Your assignment ▸ Wherever the word "agent" appears in a line below, that line counts; report the total number of such lines only.

Given data ▸
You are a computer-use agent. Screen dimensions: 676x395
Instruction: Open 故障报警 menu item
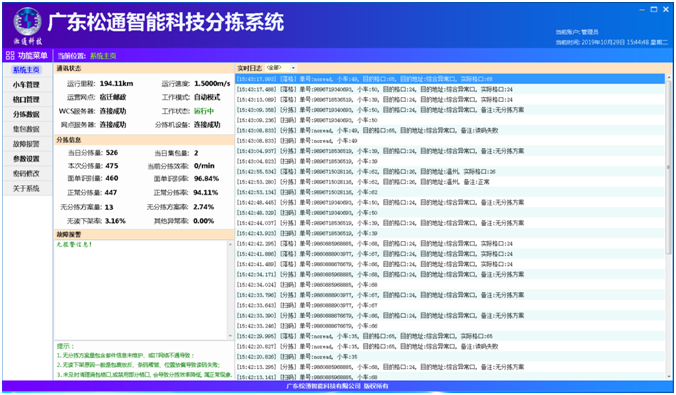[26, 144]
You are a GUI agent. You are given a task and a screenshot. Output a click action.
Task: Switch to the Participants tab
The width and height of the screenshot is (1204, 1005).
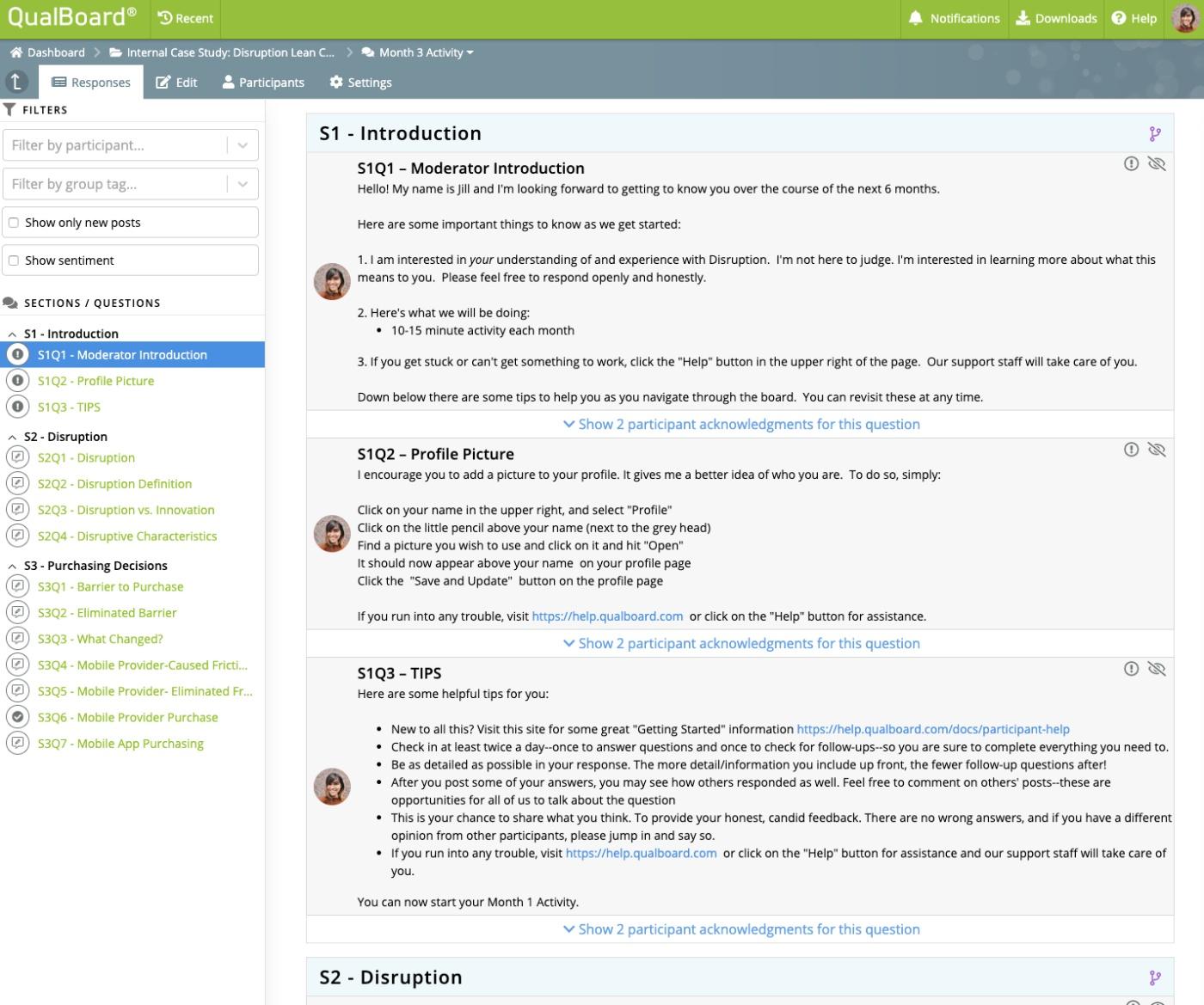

--

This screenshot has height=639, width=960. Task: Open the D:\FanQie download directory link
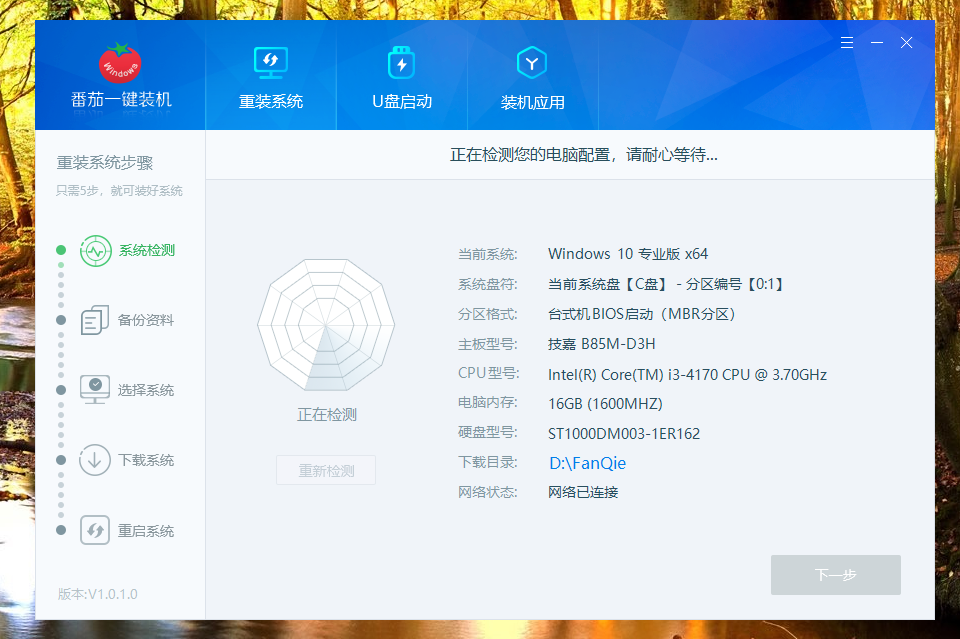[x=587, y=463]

* * *

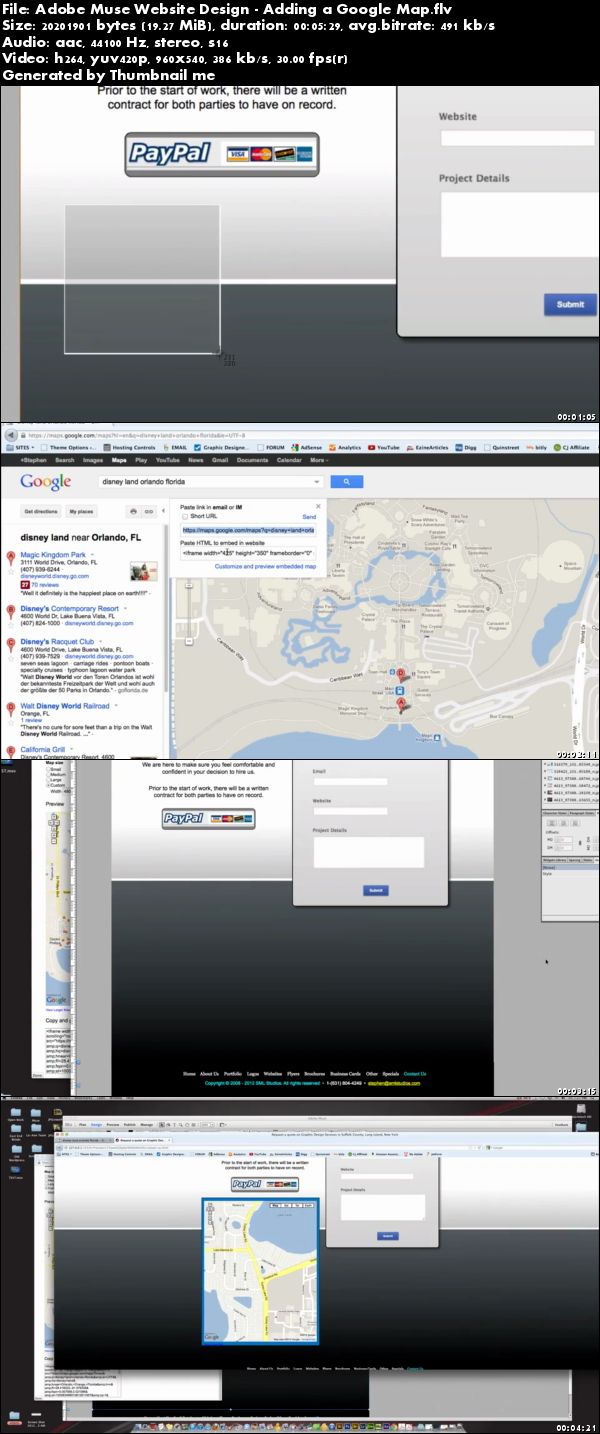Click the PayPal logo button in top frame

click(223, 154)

Response to the task ▸ 2